Your task is to copy all of the data exactly.

Collected data entries:
+-------+

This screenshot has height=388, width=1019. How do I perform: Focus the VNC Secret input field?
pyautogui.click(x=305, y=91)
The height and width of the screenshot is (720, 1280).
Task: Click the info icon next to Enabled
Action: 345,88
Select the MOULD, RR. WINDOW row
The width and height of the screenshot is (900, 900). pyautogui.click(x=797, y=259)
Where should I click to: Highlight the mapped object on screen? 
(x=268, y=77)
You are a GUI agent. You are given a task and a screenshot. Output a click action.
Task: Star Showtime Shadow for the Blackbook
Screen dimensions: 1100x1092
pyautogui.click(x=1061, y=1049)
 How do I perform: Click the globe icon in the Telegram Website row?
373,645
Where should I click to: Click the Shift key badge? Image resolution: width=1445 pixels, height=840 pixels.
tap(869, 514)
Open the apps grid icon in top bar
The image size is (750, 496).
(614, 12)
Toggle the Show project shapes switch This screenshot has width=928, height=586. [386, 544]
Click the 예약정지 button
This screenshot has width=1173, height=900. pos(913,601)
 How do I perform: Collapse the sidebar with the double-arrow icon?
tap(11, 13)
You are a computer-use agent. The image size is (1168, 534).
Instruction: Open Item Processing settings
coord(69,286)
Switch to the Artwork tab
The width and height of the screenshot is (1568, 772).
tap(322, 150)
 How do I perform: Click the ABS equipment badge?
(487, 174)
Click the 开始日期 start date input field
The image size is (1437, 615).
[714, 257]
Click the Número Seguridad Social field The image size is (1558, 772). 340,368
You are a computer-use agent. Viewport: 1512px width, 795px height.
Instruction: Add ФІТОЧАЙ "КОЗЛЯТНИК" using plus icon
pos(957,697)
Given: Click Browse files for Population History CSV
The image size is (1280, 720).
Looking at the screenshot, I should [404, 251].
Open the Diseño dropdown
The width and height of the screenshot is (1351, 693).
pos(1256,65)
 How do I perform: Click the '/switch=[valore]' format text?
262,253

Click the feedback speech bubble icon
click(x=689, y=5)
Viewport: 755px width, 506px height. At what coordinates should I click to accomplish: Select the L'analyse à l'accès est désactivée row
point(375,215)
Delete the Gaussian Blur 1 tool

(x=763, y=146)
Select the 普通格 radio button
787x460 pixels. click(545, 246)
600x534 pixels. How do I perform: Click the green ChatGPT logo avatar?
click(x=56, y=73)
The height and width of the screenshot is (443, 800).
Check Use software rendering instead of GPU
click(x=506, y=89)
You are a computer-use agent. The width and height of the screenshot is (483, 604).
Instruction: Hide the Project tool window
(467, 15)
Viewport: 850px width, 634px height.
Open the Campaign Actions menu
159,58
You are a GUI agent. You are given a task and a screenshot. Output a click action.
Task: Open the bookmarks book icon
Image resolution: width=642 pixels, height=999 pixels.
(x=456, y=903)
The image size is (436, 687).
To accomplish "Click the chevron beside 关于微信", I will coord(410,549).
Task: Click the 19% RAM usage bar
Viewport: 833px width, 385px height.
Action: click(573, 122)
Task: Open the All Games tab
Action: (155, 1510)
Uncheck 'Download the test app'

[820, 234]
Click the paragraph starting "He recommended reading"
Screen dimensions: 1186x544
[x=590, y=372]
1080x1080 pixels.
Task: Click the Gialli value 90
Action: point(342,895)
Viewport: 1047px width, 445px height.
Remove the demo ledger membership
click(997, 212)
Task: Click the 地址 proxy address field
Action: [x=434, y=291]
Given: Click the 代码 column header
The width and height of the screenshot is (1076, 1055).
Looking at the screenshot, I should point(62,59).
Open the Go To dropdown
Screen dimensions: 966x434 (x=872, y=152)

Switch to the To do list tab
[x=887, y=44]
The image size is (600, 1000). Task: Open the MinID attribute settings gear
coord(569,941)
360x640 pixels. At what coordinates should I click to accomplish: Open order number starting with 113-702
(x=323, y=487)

+-------+

Task answer:
This screenshot has height=388, width=1019. How do I perform: Focus the VNC Secret input field?
pyautogui.click(x=305, y=91)
The height and width of the screenshot is (720, 1280).
Task: Click the info icon next to Enabled
Action: 345,88
Select the MOULD, RR. WINDOW row
The width and height of the screenshot is (900, 900). pyautogui.click(x=797, y=259)
Where should I click to: Highlight the mapped object on screen? 
(x=268, y=77)
You are a GUI agent. You are given a task and a screenshot. Output a click action.
Task: Star Showtime Shadow for the Blackbook
Screen dimensions: 1100x1092
pyautogui.click(x=1061, y=1049)
 How do I perform: Click the globe icon in the Telegram Website row?
373,645
Where should I click to: Click the Shift key badge? Image resolution: width=1445 pixels, height=840 pixels.
tap(869, 514)
Open the apps grid icon in top bar
The image size is (750, 496).
(614, 12)
Toggle the Show project shapes switch This screenshot has width=928, height=586. [386, 544]
Click the 예약정지 button
This screenshot has width=1173, height=900. pos(913,601)
 How do I perform: Collapse the sidebar with the double-arrow icon?
tap(11, 13)
You are a computer-use agent. The image size is (1168, 534).
Instruction: Open Item Processing settings
coord(69,286)
Switch to the Artwork tab
The width and height of the screenshot is (1568, 772).
tap(322, 150)
 How do I perform: Click the ABS equipment badge?
(487, 174)
Click the 开始日期 start date input field
The image size is (1437, 615).
[714, 257]
Click the Número Seguridad Social field The image size is (1558, 772). 340,368
You are a computer-use agent. Viewport: 1512px width, 795px height.
Instruction: Add ФІТОЧАЙ "КОЗЛЯТНИК" using plus icon
pos(957,697)
Given: Click Browse files for Population History CSV
The image size is (1280, 720).
Looking at the screenshot, I should [404, 251].
Open the Diseño dropdown
The width and height of the screenshot is (1351, 693).
pos(1256,65)
 How do I perform: Click the '/switch=[valore]' format text?
262,253

Click the feedback speech bubble icon
click(x=689, y=5)
Viewport: 755px width, 506px height. At what coordinates should I click to accomplish: Select the L'analyse à l'accès est désactivée row
point(375,215)
Delete the Gaussian Blur 1 tool

(x=763, y=146)
Select the 普通格 radio button
787x460 pixels. click(545, 246)
600x534 pixels. How do I perform: Click the green ChatGPT logo avatar?
click(x=56, y=73)
The height and width of the screenshot is (443, 800).
Check Use software rendering instead of GPU
click(x=506, y=89)
You are a computer-use agent. The width and height of the screenshot is (483, 604).
Instruction: Hide the Project tool window
(467, 15)
Viewport: 850px width, 634px height.
Open the Campaign Actions menu
159,58
You are a GUI agent. You are given a task and a screenshot. Output a click action.
Task: Open the bookmarks book icon
Image resolution: width=642 pixels, height=999 pixels.
(x=456, y=903)
The image size is (436, 687).
To accomplish "Click the chevron beside 关于微信", I will coord(410,549).
Task: Click the 19% RAM usage bar
Viewport: 833px width, 385px height.
Action: click(573, 122)
Task: Open the All Games tab
Action: (155, 1510)
Uncheck 'Download the test app'

[820, 234]
Click the paragraph starting "He recommended reading"
Screen dimensions: 1186x544
[x=590, y=372]
1080x1080 pixels.
Task: Click the Gialli value 90
Action: point(342,895)
Viewport: 1047px width, 445px height.
Remove the demo ledger membership
click(997, 212)
Task: Click the 地址 proxy address field
Action: [x=434, y=291]
Given: Click the 代码 column header
The width and height of the screenshot is (1076, 1055).
Looking at the screenshot, I should point(62,59).
Open the Go To dropdown
Screen dimensions: 966x434 (x=872, y=152)

Switch to the To do list tab
[x=887, y=44]
The image size is (600, 1000). Task: Open the MinID attribute settings gear
coord(569,941)
360x640 pixels. At what coordinates should I click to accomplish: Open order number starting with 113-702
(x=323, y=487)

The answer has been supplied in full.